Just because it’s scripture doesn’t mean they can’t do it.  Josephus says of the Jews that their children were “nourished up in the laws from their infancy.”  Edersheim says in Sketches of Jewish Social Life that in the time of Christ, home teaching began when the child was three, and then at five he started the book of Leviticus!  What a way to begin. As far as memory verses being overrated, I don’t know what I would do without the verses that were implanted in both my head and heart from the time I can remember.  They rise up when I need them, and have gotten me through a number of tough situations.  How can anyone say that having the word of God instantly spring to your lips and your mind is overrated?

As for these memory verse cards, Silas loved them.  Even though he couldn’t read them, he carefully pointed out word for word, using the pictures to jog his memory.  Whenever I pulled it out he asked, “Can I hold it?” and was thrilled to show others how he could say his memory verse.  Isn’t that the kind of reaction you want from your children as they learn the word of God? 

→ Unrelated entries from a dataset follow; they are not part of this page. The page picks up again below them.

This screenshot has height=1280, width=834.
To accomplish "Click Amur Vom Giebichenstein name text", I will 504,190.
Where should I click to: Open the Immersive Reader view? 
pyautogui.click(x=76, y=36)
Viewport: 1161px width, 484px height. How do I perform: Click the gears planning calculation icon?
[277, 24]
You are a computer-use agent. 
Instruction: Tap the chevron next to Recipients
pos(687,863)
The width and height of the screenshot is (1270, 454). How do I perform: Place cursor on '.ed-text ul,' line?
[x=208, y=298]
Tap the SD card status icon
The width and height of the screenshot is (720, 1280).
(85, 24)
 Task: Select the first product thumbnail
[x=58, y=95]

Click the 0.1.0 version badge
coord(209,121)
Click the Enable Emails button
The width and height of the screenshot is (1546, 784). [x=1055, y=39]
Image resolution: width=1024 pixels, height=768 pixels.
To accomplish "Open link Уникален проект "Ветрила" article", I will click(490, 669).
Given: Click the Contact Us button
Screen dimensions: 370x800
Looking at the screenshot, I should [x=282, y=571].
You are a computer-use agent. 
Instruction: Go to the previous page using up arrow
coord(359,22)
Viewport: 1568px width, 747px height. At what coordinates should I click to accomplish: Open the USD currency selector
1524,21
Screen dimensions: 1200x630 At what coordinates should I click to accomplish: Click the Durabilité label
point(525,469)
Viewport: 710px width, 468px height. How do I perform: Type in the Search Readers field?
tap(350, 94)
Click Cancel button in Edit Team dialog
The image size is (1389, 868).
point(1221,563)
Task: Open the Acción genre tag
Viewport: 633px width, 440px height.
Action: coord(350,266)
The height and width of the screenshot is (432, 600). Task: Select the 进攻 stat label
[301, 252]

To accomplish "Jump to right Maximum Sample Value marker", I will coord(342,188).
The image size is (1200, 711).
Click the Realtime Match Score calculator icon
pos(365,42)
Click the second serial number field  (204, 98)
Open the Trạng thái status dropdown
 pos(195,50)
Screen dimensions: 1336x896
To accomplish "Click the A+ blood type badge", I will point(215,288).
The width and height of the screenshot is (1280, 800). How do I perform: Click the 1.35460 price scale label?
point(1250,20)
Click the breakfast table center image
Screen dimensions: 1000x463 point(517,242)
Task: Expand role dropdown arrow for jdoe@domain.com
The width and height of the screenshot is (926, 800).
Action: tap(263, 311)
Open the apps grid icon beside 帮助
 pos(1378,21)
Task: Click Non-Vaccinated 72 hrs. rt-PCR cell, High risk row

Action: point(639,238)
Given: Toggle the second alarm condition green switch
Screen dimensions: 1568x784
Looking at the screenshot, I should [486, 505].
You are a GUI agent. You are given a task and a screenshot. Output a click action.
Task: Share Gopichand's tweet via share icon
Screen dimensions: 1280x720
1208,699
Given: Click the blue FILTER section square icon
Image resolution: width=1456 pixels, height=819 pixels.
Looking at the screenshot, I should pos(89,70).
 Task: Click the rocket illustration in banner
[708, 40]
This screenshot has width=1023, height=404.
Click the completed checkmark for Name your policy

Tomorrow’s post will lead you through the process of making a memory verse card.  I hope you will overcome your skepticism and join me again.

Blow the trumpet in Zion; consecrate a fast; call a solemn assembly; gather the people. Consecrate the congregation; assemble the elders; gather the children, even nursing infants. Let the bridegroom leave his room, and the bride her chamber
Tell your children of it, and let your children tell their children, and their children to another generation. Joel 2:15,16; 1:3.

Dene Ward

First Impressions

When Silas came to stay all by himself for the first time, we were not sure how he would handle being away from Mommy and Daddy.  Especially since we were over two hours away, it would have been impossible to get him back home quickly if he were too homesick to last.  He was still three, barely, and, though he had stayed alone with us the night Judah was born, and the night after as well, that was at his own home and he slept in his own bed.

We managed to keep him talking about happy things all the way home, deeper and deeper into the “dark, spooky woods” as he later called it.  It was after nine o’clock at night and, if you have never experienced it, there is nothing quite as dark as “country dark”—away from the streetlights, traffic lights, parking lot lights, and neon signs of the city.  Only once or twice did he stray into the dangerous territory of “Where will I sleep tonight?” in a pensive tone of voice.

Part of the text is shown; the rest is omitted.